● Directive
In the propositions on Christ's satisfaction below, why does the first proposition hold that God intended to accomplish by Christ's obedience and sufferings precisely what he does accomplish? Answer in one to three sentences.

● Document text
* * * * * * *
The entire truth upon this subject, as set forth in our Standards, may be stated summarily in the following propositions:
1st. God has acted from the beginning in all his
works, according to one changeless, all-comprehensive plan. Being infinitely wise and powerful, his design is always fully executed, and therefore is fully revealed in the event. God therefore intended to accomplish by the vicarious obedience and sufferings of Christ precisely what he does accomplish—nothing more, and nothing less.
2d. The satisfaction rendered by Christ is amply sufficient for all men who can possibly be created.
3d. It is exactly adapted to the legal relations and wants of every man—of one man as well as of another.
4th. Hence it has forever removed out of the way all legal obstacles to God's saving any man he wills to save.
5th. That it is freely, authoritatively and in good faith offered to every man to whom the gospel comes.
6th. Hence it follows—(a) This redemption is rightfully the possession of any man whatsoever who accepts. (b) It is objectively available to one hearer of the gospel as much as to another, upon the single condition of acceptance.
7th. But, since all men are dead in trespasses and sins, no man accepts it except those to whom it is effectually applied by the Holy Ghost.
8th. It is effectually applied precisely to those persons to whom the Father and the Son will to apply it.
9th. Since God's purposes are all eternal and immutable, the Father and the Son will to apply it now precisely to those to whom they designed to apply it when Christ hung upon the cross, and they willed to apply it then precisely to those to whom they had designed to apply it from eternity.
10th. Hence it follows—(a) Christ died with the purpose of executing the decree of election. (b) His design in making atonement was definite, having respect to certain definite persons—the elect and none others. (c) He designed to secure the salvation of those for whose sake he rendered satisfaction, not merely to make their salvation possible, but to purchase for them inalienably faith and repentance, actual reconciliation and the adoption of sons, etc., etc. (d) He in time applies it effectually and certainly to all those for whom he purchased it. See note on page 218.
QUESTIONS
1. What is the first truth before taught which is reaffirmed in the first section?
2. What is the second truth before taught which is here reaffirmed?
3. What is the first additional proposition taught in this section?
4. What is the second here taught?
5. What is the third?
6. What is a Mediator, and in what sense is the title applied to Christ?
7. What is it necessary as respects God that the Mediator should effect?
8. What is it necessary as respects man?
9. What great functions are necessarily embraced in the mediatorial office?
10. What relation do these functions sustain to one another?
11. What is a prophet, and what were the special characteristics of Christ as a prophet?
12. How did he execute the functions of a prophet?
13. Prove the last answer.
14. What were the essential characteristics of a priest?
15. How did Christ execute this function?
16. State the proof that Christ was a true priest.
17. In what respects was his priesthood superior to that of Aaron?
18. In what sense was he a priest after the order of Melchizedek?
19. How does Christ execute the function of a king?
20. How does his sovereignty as mediatorial king differ from his authority as God?
21. Prove that he possesses and exercises this universal mediatorial dominion now.
22. What is the subject of the third section?
23. What is the first proposition which it teaches?
* * * * * * *
● Dataset extract
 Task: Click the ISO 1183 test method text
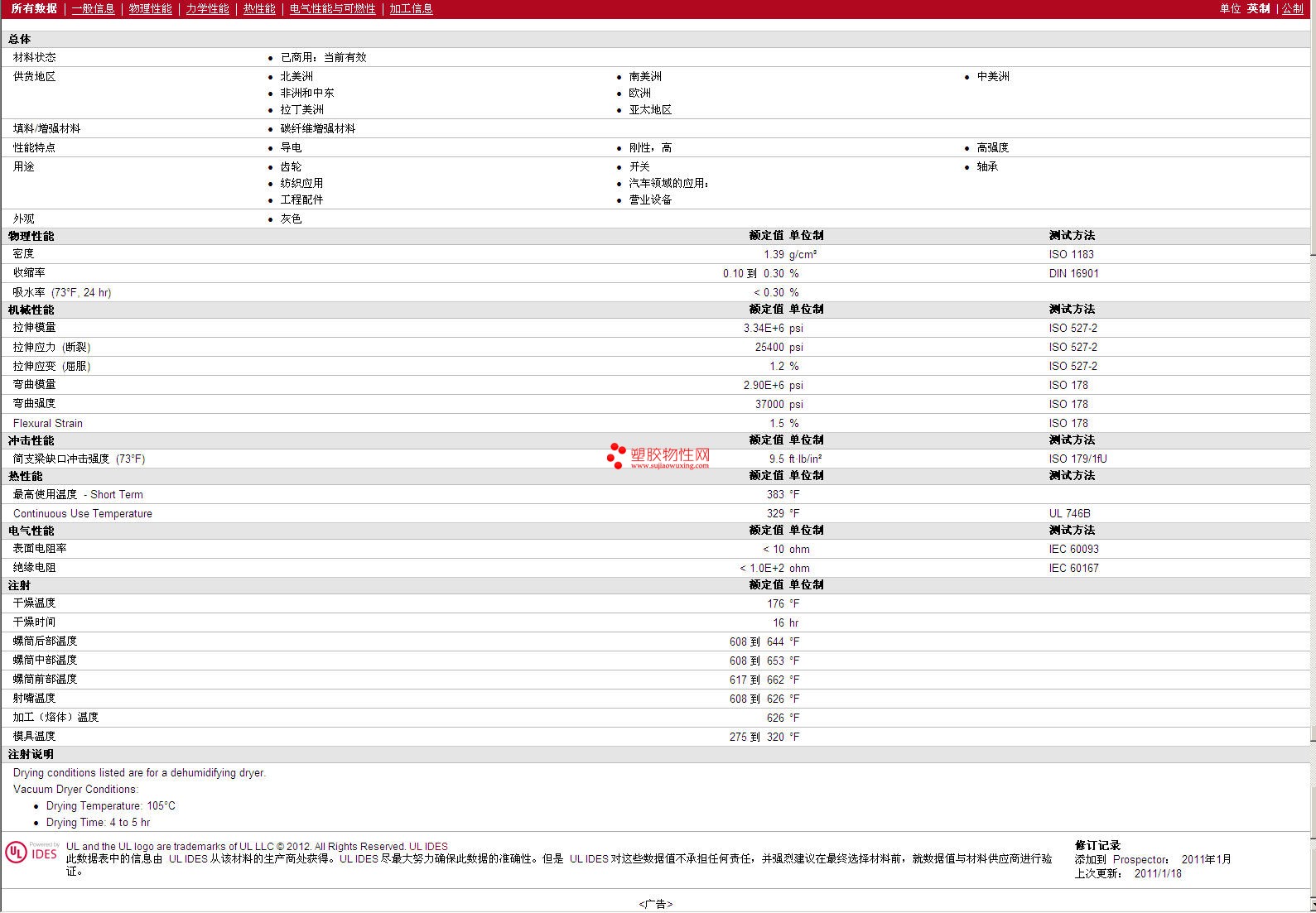pos(1071,254)
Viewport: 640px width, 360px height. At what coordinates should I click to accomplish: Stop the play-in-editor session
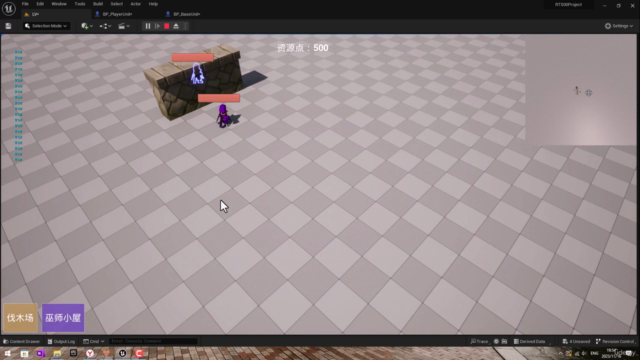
* * * * * * *
● Right answer
God has acted from the beginning according to one changeless, all-comprehensive plan, and because he is infinitely wise and powerful, his design is always fully executed. That design is therefore fully revealed in the event, so what Christ's work accomplishes is exactly what God intended, nothing more and nothing less.